Observing the Galaxy at millimeter wavelengths reveals the cold gas that spawns new stars
Such emission takes place because in the cold depths of interstellar space, atoms combine to form molecules. The laws of quantum mechanics predict that just as electrons within atoms can occupy only certain specific energy levels (see Section 5-8), molecules can vibrate and rotate only at certain specific rates. When a molecule goes from one vibrational state or rotational state to another, it either emits or absorbs a photon. (In the same way, an atom emits or absorbs a photon as an electron jumps from one energy level to another.) Most molecules are strong emitters of radiation with wavelengths of around 1 to 10 millimeters (mm). Consequently, observations with radio telescopes tuned to millimeter wavelengths make it possible to detect interstellar molecules of different types. More than 100 different kinds of molecules have so far been discovered in interstellar space, and the list is constantly growing.

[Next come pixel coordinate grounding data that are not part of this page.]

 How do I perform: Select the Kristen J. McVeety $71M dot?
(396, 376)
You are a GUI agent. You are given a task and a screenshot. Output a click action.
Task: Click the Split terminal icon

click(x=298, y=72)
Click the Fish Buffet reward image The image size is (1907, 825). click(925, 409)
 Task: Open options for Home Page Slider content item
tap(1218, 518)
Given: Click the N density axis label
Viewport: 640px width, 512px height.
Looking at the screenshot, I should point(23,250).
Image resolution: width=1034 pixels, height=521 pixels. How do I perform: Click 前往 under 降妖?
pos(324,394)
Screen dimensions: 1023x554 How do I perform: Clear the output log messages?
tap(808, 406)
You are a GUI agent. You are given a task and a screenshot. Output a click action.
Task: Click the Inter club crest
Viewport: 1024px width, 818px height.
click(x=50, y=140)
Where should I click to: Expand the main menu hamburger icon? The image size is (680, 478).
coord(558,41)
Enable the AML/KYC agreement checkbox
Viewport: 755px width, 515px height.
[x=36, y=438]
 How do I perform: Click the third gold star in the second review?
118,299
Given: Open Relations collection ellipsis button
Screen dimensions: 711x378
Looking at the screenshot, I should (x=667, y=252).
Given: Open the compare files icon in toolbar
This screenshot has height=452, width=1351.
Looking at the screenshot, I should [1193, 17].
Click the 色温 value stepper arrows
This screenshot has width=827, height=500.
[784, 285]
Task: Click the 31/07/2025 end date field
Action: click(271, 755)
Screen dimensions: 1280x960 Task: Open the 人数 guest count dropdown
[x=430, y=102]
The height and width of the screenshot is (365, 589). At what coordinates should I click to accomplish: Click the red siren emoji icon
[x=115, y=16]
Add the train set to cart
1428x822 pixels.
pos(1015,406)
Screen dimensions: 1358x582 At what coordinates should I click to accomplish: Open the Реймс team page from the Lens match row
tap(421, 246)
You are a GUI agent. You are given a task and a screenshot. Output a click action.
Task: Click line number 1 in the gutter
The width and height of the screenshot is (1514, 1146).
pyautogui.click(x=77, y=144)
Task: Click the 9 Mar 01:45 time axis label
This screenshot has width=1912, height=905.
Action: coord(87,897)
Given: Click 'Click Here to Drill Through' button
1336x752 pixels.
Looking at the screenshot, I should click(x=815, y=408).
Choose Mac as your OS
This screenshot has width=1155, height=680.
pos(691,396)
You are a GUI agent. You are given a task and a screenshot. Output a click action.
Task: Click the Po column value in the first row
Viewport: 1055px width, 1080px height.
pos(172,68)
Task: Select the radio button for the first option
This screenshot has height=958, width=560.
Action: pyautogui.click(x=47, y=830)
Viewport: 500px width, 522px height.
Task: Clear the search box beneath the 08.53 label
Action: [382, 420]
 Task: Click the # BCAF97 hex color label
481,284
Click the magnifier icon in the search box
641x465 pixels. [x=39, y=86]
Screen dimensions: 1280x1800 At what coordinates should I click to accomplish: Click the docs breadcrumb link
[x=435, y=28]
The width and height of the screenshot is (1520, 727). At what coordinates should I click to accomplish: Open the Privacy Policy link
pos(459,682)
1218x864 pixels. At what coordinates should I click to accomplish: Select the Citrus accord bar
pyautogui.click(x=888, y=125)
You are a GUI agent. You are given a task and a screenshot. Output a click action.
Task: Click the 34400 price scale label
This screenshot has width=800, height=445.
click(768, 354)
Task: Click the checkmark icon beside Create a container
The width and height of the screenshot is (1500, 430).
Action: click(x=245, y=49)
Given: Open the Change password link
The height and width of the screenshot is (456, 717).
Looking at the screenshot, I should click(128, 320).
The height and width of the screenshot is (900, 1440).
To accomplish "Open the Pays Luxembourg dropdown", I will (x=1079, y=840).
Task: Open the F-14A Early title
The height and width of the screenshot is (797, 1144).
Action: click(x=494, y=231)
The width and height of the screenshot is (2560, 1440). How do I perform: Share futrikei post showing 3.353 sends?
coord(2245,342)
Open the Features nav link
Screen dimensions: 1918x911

Hydrogen is by far the most abundant element in the universe. Unfortunately, in cold nebulae much of it is in a molecular form (H2) that is difficult to detect. The reason is that the hydrogen molecule is symmetric, with two atoms of equal mass joined together, and such molecules do not emit many photons at radio frequencies. In contrast, asymmetric molecules that consist of two atoms of unequal mass joined together, such as carbon monoxide (CO), are easily detectable at radio frequencies. When a carbon monoxide molecule makes a transition from one rate of rotation to another, it emits a photon at a wavelength of 2.6 mm or shorter.
The ratio of carbon monoxide to hydrogen in interstellar space is reasonably constant: For every CO molecule, there are about 10,000 H2 molecules. As a result, carbon monoxide is an excellent “tracer” for molecular hydrogen gas. Wherever astronomers detect strong emission from CO, they know molecular hydrogen gas must be abundant.
The first systematic surveys of our Galaxy looking for 2.6-mm CO radiation were undertaken in 1974 by the American astronomers Philip Solomon and Nicholas Scoville. In mapping the locations of CO emission, they discovered huge clouds, now called giant molecular clouds, that must contain enormous amounts of hydrogen. These clouds have masses in the range of 105 to 2 ×106 solar masses and diameters that range from about 15 to 100 pc (50 to 300 ly). Inside one of these clouds, there are about 200 hydrogen molecules per cubic centimeter. This density is several thousand times greater than the average density of matter in the disk of our Galaxy, yet only 10–17 as dense as the air we breathe. Astronomers now estimate that our Galaxy contains about 5000 of these enormous clouds.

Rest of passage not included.